No, it is not King’s most trusted colleague in the civil rights movement, the Rev. Ralph Abernathy, who King (David Alan Anderson) sent to buy the cigarettes he smoked only when out of the public spotlight. It is Camae (Lisa Beasley), the attractive young motel maid, dressed in a crisp yellow uniform and white apron. Provocative, uncensored and generally unimpressed and unintimidated by King, she has arrived with the coffee he ordered. And she does not leave quickly.
As it turns out, Camae is everything (and far more) than she appears to be. And it is no accident that she has arrived just days after King, who is planning to launch a Poor People’s Campaign, lent his support to the city’s striking black sanitation workers, and delivered his “I’ve Been to the Mountaintop” speech, with all its intimations of mortality.
Of course the encounter between Camae and an anxious, exhausted, self-doubting, guilt-ridden, narcissistic, justifiably paranoid 39-year-old King occurs on the evening before he would be gunned down by James Earl Ray while standing on the motel balcony.

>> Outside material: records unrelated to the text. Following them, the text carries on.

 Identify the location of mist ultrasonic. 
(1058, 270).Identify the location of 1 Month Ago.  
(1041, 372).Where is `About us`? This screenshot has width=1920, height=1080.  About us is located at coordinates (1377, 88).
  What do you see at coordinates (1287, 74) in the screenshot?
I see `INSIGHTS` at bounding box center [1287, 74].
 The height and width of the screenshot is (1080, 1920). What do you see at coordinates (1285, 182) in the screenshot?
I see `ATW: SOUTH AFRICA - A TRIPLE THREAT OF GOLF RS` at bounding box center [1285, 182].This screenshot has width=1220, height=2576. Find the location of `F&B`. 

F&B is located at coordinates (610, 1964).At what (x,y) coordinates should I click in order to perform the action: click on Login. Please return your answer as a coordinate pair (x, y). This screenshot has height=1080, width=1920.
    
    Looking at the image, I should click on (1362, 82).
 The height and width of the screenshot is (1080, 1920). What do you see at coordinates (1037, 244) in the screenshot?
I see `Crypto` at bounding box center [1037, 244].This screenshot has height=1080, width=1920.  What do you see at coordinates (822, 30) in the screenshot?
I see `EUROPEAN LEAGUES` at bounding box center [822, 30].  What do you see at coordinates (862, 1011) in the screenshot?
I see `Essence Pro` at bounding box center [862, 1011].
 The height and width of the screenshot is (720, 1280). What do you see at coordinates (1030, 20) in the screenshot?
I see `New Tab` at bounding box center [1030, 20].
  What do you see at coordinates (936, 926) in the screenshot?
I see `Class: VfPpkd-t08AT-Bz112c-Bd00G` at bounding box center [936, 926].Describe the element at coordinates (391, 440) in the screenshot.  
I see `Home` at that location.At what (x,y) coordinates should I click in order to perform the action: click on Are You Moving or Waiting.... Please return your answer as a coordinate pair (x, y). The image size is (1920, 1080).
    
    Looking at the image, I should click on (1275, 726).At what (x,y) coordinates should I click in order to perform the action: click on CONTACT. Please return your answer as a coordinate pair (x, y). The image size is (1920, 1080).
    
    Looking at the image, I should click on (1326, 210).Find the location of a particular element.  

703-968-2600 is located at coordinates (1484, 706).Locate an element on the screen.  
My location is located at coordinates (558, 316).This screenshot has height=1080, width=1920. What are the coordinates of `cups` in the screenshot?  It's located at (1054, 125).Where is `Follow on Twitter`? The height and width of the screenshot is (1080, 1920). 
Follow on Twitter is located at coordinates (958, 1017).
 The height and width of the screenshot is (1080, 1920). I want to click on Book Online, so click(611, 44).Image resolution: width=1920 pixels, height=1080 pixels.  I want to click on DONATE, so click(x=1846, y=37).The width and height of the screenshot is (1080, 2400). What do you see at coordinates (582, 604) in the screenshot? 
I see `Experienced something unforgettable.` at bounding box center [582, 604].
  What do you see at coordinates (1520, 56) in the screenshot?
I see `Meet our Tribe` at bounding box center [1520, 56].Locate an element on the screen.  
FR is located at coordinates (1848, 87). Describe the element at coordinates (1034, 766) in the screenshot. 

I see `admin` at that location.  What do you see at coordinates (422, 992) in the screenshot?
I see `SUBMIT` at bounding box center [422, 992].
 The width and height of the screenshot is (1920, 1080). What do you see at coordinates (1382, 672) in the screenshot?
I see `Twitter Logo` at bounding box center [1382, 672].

So there you have it: the essential premise of Hall’s construct of a play that some might find objectionable for its playful debunking of a uniquely influential, history-altering leader, while others might applaud for its bluntly humanizing portrait of a larger-thanlife yet flawed human being. The crucial thing to remember here is that “The Mountaintop” is no documentary. Rather, it is a full-blown (and sharply feminist-oriented) fantasia. It can be heavy-handed, but it also can be greatly entertaining.
It is best not to give away too much about how Hall’s play evolves. What can be said is that Camae quickly beguiles King (whose womanizing is no secret). She then proceeds to challenge him, preaching a raucous sermon that brings down the house. Later she reminds King that future generations will have to carry on with his work. (A mention of Jesse Jackson as the next torch-bearer elicits a sardonic response from King and, at the performance I attended, loud laughter from the audience.)
Under the winning direction of Ron OJ Parson, the two actors create just the right chemistry. Anderson, whose body type neatly resembles King’s, never succumbs to imitation, and he sustains the sense of panic and unease of a man clearly haunted by death threats. Beasley is sensational — at once fierce, funny and unpredictable.
Scott Davis’ motel room set is spoton (the Lorraine is now the site of the National Civil Rights Museum). And Mike Tutaj’s rapid-fire, grand-scale video finale brilliantly updates racial history since that fateful day in 1968.